Zusätzlich zu den Auswirkungen der Corona-Pandemie diskutierte der AFS auch Risiken aus dem Austritt des Vereinigten Königreichs aus der EU. Der AFS beschäftigte sich zudem mit der Regulierung und der Beaufsichtigung von zentralen Gegenparteien (CCPs) und den daraus folgenden Implikationen für die Finanzstabilität. Aus AFS-Sicht haben sich die deutschen zentralen Gegenparteien (CCP) in der Pandemie als widerstandsfähig erwiesen. Der AFS befasste sich zudem mit Cyberrisiken und ihren potenziellen Auswirkungen auf die Finanzstabilität. Zudem nahm der AFS Störungen im Zahlungsverkehrssystem TARGET2 zum Anlass, die Risiken eines Ausfalls von TARGET2 für die Finanzstabilität zu erörtern. Im Ergebnis könnten sich Gefahren für die Finanzstabilität insbesondere dann ergeben, wenn das TARGET2-System über mehrere Tage ausfällt.

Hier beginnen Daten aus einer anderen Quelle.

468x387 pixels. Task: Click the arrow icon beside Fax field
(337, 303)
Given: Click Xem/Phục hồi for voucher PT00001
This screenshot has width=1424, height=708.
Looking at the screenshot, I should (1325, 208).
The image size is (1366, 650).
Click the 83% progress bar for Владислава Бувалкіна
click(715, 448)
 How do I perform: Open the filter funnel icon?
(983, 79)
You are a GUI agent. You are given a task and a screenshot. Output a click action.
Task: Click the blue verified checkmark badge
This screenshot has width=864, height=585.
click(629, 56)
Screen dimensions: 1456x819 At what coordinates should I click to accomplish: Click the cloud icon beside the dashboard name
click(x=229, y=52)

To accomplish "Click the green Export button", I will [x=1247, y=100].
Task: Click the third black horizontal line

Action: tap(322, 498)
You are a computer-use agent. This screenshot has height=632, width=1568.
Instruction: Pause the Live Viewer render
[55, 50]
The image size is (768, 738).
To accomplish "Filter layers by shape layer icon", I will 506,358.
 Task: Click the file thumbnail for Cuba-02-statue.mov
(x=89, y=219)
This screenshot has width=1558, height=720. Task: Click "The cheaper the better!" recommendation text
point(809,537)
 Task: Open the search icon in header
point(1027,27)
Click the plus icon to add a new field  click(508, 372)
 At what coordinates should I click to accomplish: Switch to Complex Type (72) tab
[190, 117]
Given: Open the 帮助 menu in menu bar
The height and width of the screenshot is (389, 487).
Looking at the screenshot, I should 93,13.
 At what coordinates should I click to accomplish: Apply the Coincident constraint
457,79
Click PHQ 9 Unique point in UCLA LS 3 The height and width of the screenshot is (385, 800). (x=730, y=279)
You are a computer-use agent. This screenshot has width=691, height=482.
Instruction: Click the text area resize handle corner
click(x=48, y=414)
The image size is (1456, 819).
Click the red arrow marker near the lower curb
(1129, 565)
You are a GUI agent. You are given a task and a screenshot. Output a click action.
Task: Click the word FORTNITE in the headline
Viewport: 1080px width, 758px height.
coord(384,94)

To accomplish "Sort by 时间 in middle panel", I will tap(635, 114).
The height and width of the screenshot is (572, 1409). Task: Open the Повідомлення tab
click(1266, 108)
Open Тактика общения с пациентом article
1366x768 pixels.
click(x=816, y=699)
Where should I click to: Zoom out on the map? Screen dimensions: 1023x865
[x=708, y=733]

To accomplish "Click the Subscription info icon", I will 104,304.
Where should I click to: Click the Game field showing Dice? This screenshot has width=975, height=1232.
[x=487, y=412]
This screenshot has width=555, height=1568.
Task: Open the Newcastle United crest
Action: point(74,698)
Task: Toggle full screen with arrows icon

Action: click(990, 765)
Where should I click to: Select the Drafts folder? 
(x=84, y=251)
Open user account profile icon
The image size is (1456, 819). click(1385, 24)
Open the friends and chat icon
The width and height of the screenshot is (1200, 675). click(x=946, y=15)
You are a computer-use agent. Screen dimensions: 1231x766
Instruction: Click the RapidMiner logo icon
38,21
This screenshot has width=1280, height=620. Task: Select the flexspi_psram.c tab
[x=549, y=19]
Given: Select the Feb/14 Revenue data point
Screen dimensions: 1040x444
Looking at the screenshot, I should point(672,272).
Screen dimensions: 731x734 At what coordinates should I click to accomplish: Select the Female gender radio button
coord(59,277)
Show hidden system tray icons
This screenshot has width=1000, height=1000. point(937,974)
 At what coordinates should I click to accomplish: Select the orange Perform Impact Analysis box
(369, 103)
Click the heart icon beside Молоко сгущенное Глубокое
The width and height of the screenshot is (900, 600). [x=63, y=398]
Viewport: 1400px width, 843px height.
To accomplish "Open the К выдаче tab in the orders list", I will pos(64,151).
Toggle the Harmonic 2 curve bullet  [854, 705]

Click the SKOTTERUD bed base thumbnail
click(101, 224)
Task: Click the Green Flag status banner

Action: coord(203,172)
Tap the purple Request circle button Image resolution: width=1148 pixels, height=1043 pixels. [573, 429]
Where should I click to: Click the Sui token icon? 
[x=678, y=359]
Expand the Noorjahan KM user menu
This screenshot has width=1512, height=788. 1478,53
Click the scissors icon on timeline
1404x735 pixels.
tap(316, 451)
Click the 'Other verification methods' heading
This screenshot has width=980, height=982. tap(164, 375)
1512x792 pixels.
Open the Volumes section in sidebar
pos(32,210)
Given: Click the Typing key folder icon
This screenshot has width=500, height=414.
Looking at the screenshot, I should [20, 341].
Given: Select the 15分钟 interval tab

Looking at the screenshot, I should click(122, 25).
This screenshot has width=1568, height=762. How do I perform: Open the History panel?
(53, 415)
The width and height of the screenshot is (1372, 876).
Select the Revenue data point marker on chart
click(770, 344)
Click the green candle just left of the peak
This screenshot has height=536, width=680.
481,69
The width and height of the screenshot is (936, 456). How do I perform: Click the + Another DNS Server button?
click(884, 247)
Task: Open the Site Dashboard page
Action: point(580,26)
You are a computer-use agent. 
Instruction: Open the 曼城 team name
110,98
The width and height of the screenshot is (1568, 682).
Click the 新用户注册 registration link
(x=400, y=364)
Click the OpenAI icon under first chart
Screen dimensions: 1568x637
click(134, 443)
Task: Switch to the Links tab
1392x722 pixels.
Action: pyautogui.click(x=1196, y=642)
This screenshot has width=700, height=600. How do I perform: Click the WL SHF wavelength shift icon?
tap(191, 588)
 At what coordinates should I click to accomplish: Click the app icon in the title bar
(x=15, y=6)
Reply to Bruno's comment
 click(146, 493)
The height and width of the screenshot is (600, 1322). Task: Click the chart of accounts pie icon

Im Berichtszeitraum überprüfte der AFS turnusmäßig seine Strategie und überarbeitete diese grundlegend. Hierbei flossen unter anderem die Erfahrungen ein, die aus den Empfehlungen zu den Instrumenten am Immobilienmarkt und zum antizyklischen Kapitalpuffer gewonnen wurden. Bei der Überarbeitung berücksichtigte der AFS auch die Erkenntnisse des Country Peer Reviews des Finanzstabilitätsrates (Financial Stability Board: FSB). In die neue Strategie wurde der makroprudenzielle Politikzyklus explizit aufgenommen und die Bedeutung der Kommunikation für die makroprudenzielle Politik hervorgehoben. In diesem Zusammenhang richtete der AFS eine Internetseite ein (www.afs-bund.de), um die Öffentlichkeit zentral über seine Arbeit zu informieren.